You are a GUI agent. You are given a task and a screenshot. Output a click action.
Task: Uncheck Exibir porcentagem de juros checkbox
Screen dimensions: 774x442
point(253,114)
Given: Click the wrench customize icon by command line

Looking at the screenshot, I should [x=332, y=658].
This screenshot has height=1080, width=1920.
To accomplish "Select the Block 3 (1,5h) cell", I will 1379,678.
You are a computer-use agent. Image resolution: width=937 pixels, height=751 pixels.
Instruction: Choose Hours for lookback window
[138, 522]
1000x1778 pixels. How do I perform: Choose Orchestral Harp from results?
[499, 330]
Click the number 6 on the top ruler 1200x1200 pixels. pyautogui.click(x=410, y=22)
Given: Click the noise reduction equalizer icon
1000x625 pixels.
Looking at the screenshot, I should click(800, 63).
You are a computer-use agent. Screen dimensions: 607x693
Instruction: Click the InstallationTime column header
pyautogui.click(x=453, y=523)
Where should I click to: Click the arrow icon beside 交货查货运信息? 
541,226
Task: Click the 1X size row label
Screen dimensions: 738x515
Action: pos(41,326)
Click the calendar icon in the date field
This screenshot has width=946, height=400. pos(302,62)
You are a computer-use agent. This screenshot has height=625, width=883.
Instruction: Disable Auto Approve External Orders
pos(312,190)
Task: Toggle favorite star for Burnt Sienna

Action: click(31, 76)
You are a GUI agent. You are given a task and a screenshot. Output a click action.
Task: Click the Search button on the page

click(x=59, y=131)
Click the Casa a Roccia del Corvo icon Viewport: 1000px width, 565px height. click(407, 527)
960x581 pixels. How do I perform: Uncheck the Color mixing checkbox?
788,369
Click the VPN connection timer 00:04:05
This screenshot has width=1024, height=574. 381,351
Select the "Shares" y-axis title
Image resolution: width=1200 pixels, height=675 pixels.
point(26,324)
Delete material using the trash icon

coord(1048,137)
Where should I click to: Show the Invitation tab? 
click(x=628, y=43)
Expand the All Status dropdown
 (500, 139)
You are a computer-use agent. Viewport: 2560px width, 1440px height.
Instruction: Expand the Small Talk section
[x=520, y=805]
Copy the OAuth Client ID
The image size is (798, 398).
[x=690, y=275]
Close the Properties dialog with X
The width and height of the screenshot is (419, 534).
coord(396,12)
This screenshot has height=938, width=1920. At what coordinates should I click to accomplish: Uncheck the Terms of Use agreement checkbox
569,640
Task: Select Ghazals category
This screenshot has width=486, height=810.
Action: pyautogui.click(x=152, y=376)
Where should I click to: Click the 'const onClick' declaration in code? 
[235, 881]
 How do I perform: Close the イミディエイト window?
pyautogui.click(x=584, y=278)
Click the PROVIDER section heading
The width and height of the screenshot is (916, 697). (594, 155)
※
> _YOUR INSTRUCTIONS_: In the data above, find the line that contains "This screenshot has height=1080, width=1920." and the line that contains "You are a computer-use agent. This". Repeat exactly those lines and every line between them, and only those.

> _ANSWER SECTION_:
This screenshot has height=1080, width=1920.
To accomplish "Select the Block 3 (1,5h) cell", I will 1379,678.
You are a computer-use agent. Image resolution: width=937 pixels, height=751 pixels.
Instruction: Choose Hours for lookback window
[138, 522]
1000x1778 pixels. How do I perform: Choose Orchestral Harp from results?
[499, 330]
Click the number 6 on the top ruler 1200x1200 pixels. pyautogui.click(x=410, y=22)
Given: Click the noise reduction equalizer icon
1000x625 pixels.
Looking at the screenshot, I should click(800, 63).
You are a computer-use agent. Screen dimensions: 607x693
Instruction: Click the InstallationTime column header
pyautogui.click(x=453, y=523)
Where should I click to: Click the arrow icon beside 交货查货运信息? 
541,226
Task: Click the 1X size row label
Screen dimensions: 738x515
Action: pos(41,326)
Click the calendar icon in the date field
This screenshot has width=946, height=400. pos(302,62)
You are a computer-use agent. This screenshot has height=625, width=883.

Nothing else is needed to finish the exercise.